Short exercise: Could you write out the data from the line containing "I will 132,476." through the line containing "Looking at the screenshot, I should [956, 326].", both included, as a numbered list that leaves out blank lines?

Data for processing:
--------------------

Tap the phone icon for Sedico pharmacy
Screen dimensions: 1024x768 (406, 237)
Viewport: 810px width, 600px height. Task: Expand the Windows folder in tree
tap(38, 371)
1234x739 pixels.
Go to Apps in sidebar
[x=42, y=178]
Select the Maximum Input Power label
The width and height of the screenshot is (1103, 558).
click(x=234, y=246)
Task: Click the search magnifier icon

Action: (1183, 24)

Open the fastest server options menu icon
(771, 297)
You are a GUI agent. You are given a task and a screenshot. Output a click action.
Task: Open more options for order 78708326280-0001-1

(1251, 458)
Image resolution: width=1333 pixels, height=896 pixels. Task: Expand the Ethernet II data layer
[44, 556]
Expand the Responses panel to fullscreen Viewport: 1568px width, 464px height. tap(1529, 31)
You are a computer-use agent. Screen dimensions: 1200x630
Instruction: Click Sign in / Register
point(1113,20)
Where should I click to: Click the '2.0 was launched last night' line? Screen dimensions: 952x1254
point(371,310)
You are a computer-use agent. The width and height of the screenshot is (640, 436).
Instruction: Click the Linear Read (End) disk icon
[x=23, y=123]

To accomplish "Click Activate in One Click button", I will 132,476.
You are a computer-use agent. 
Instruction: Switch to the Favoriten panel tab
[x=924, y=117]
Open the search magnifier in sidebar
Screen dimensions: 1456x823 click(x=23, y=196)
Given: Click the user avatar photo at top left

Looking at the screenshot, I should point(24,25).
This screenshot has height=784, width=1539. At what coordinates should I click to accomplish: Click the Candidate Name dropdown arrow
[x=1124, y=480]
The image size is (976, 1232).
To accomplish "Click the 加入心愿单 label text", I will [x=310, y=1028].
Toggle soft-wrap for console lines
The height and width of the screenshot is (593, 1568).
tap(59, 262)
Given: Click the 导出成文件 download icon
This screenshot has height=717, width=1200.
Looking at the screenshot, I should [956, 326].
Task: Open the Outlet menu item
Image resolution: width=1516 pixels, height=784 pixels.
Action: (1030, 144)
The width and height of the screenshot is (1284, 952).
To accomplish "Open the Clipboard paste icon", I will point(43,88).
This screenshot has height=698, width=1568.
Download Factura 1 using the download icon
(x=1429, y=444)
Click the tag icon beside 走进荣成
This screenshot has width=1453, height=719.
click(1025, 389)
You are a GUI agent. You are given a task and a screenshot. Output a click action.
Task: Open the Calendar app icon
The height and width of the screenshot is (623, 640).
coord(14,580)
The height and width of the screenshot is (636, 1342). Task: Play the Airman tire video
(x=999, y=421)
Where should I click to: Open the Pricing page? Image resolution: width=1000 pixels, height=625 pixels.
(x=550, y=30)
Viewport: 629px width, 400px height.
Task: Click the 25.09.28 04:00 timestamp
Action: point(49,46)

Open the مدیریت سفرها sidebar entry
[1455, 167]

--------------------

Exercise answer:
1. To accomplish "Click Activate in One Click button", I will 132,476.
2. You are a computer-use agent. 
3. Instruction: Switch to the Favoriten panel tab
4. [x=924, y=117]
5. Open the search magnifier in sidebar
6. Screen dimensions: 1456x823 click(x=23, y=196)
7. Given: Click the user avatar photo at top left
8. Looking at the screenshot, I should point(24,25).
9. This screenshot has height=784, width=1539. At what coordinates should I click to accomplish: Click the Candidate Name dropdown arrow
10. [x=1124, y=480]
11. The image size is (976, 1232).
12. To accomplish "Click the 加入心愿单 label text", I will [x=310, y=1028].
13. Toggle soft-wrap for console lines
14. The height and width of the screenshot is (593, 1568).
15. tap(59, 262)
16. Given: Click the 导出成文件 download icon
17. This screenshot has height=717, width=1200.
18. Looking at the screenshot, I should [956, 326].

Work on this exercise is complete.